▶ _Stored data_

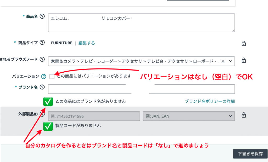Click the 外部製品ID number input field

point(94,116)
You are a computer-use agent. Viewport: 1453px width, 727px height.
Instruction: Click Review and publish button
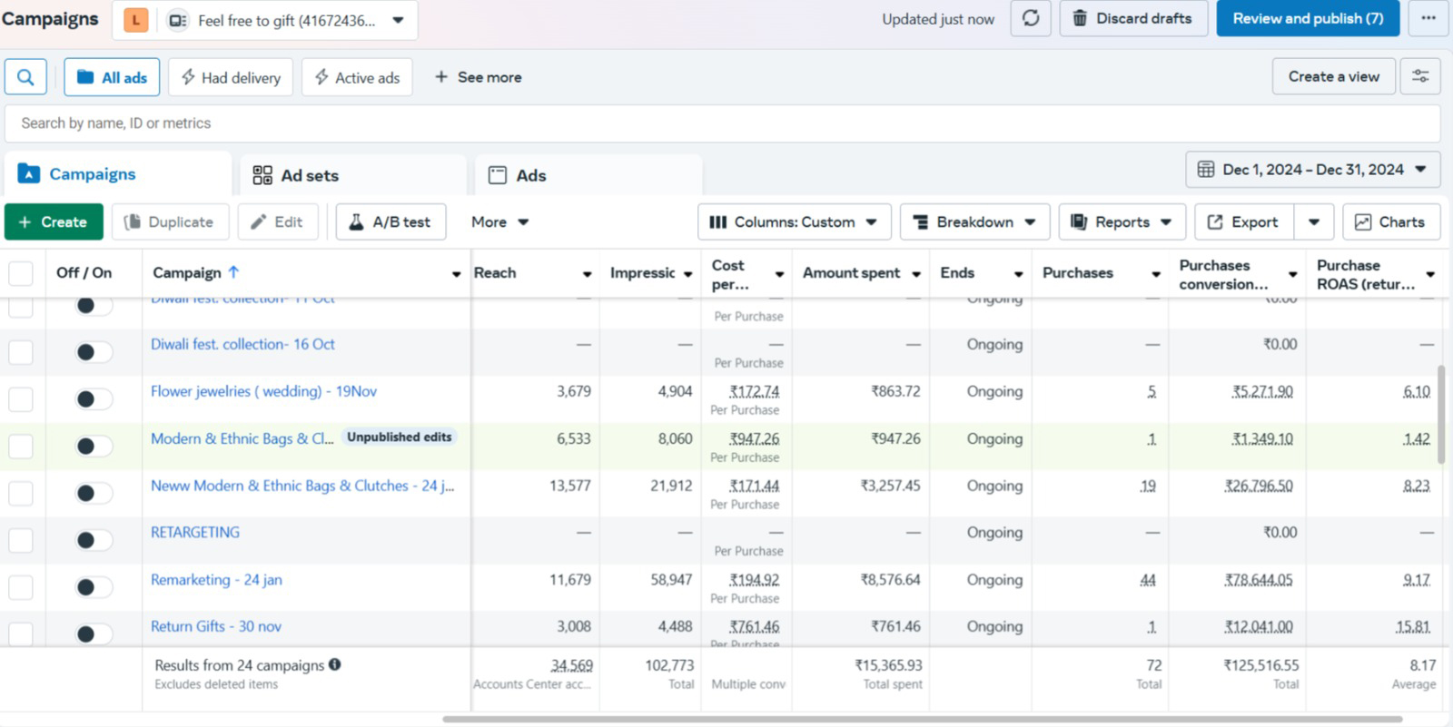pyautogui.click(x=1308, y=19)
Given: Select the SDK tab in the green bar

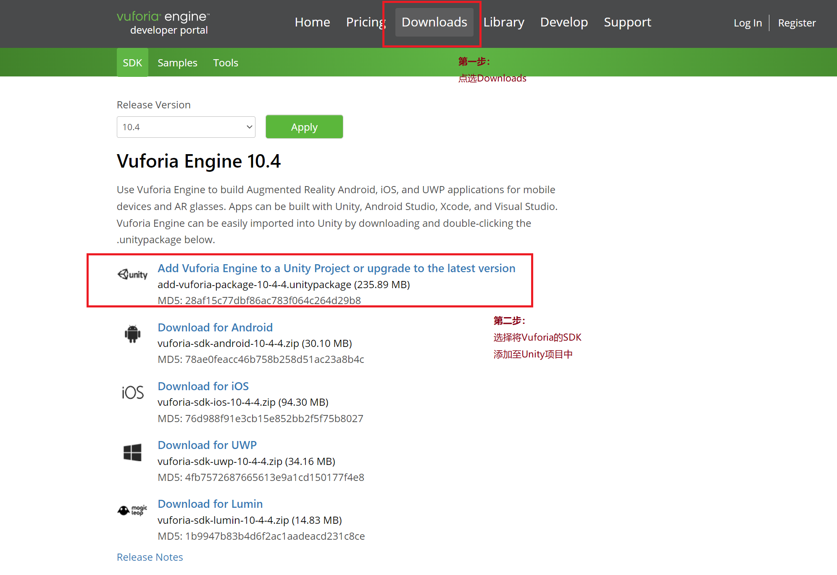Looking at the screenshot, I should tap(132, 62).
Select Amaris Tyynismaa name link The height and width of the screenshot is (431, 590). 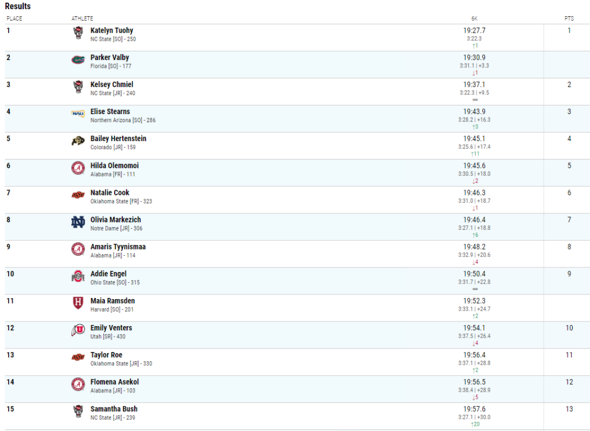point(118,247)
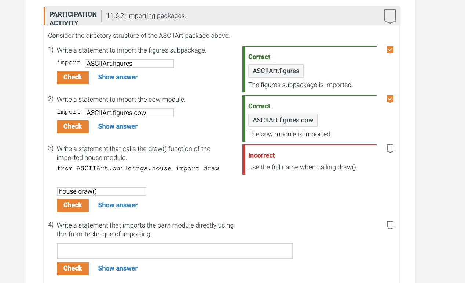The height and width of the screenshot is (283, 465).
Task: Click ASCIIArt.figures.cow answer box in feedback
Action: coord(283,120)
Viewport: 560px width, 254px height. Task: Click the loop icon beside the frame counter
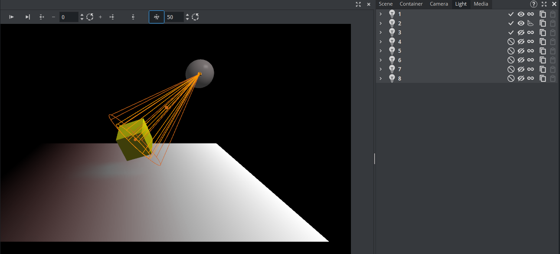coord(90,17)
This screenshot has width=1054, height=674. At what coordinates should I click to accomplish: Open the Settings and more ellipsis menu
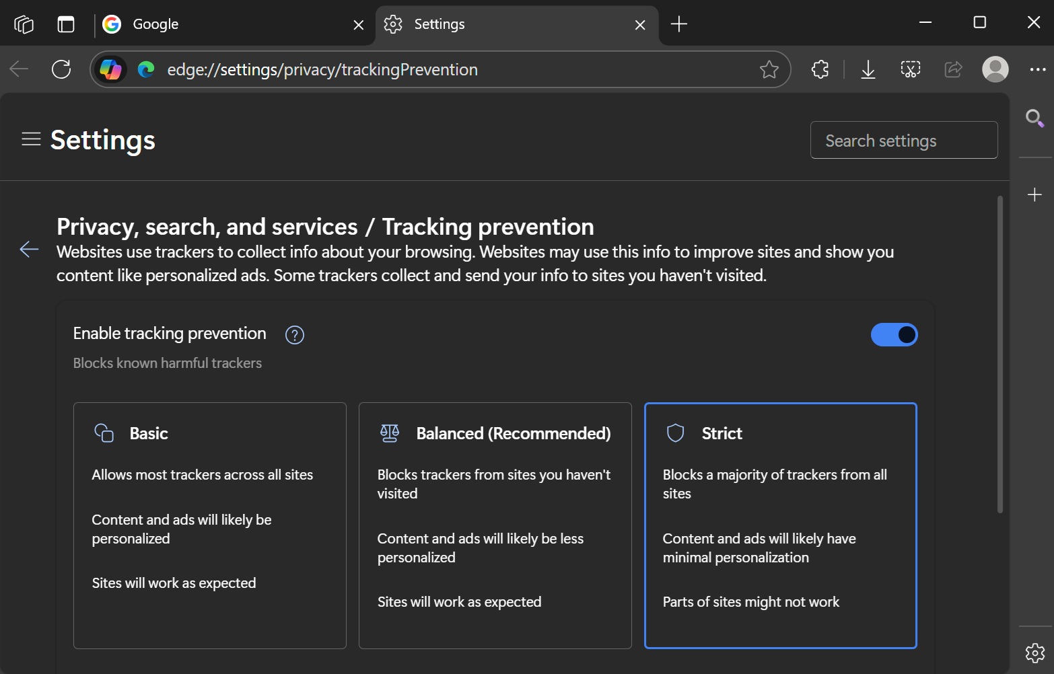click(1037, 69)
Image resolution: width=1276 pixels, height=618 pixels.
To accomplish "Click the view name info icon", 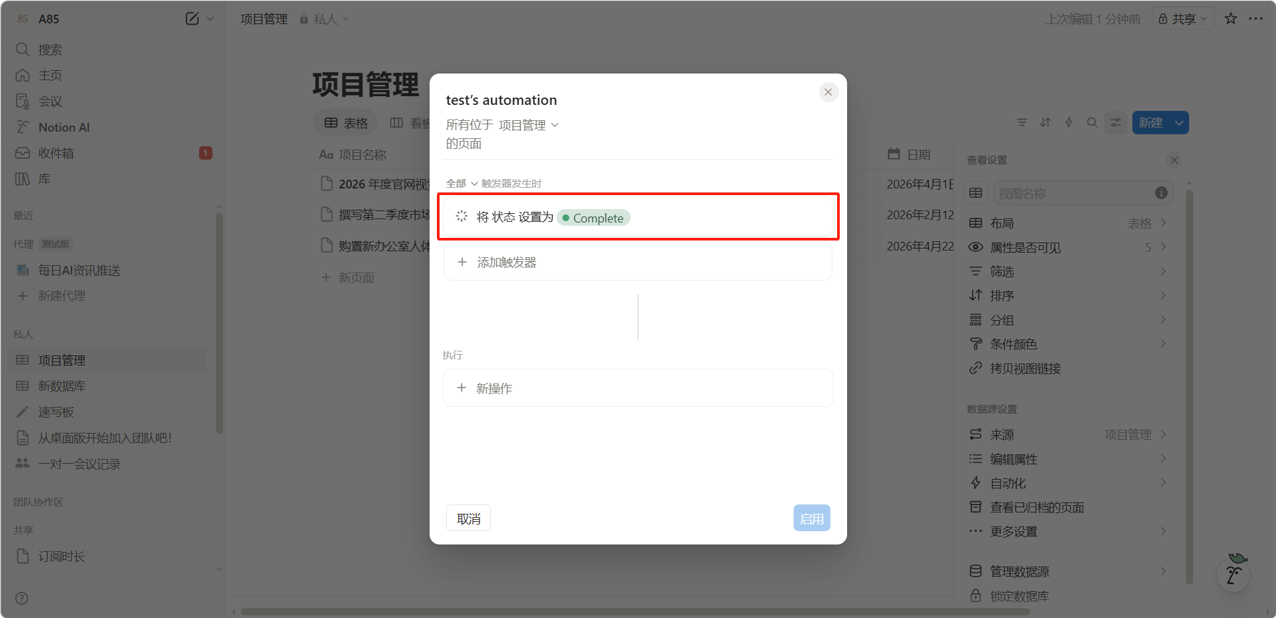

▶ _Requirement_
Copy the rows word for word from the line containing "Image resolution: width=1276" through the last line of the rows, leaving out the pictures.

▶ _Output for this exercise_
Image resolution: width=1276 pixels, height=618 pixels.
To accomplish "Click the view name info icon", 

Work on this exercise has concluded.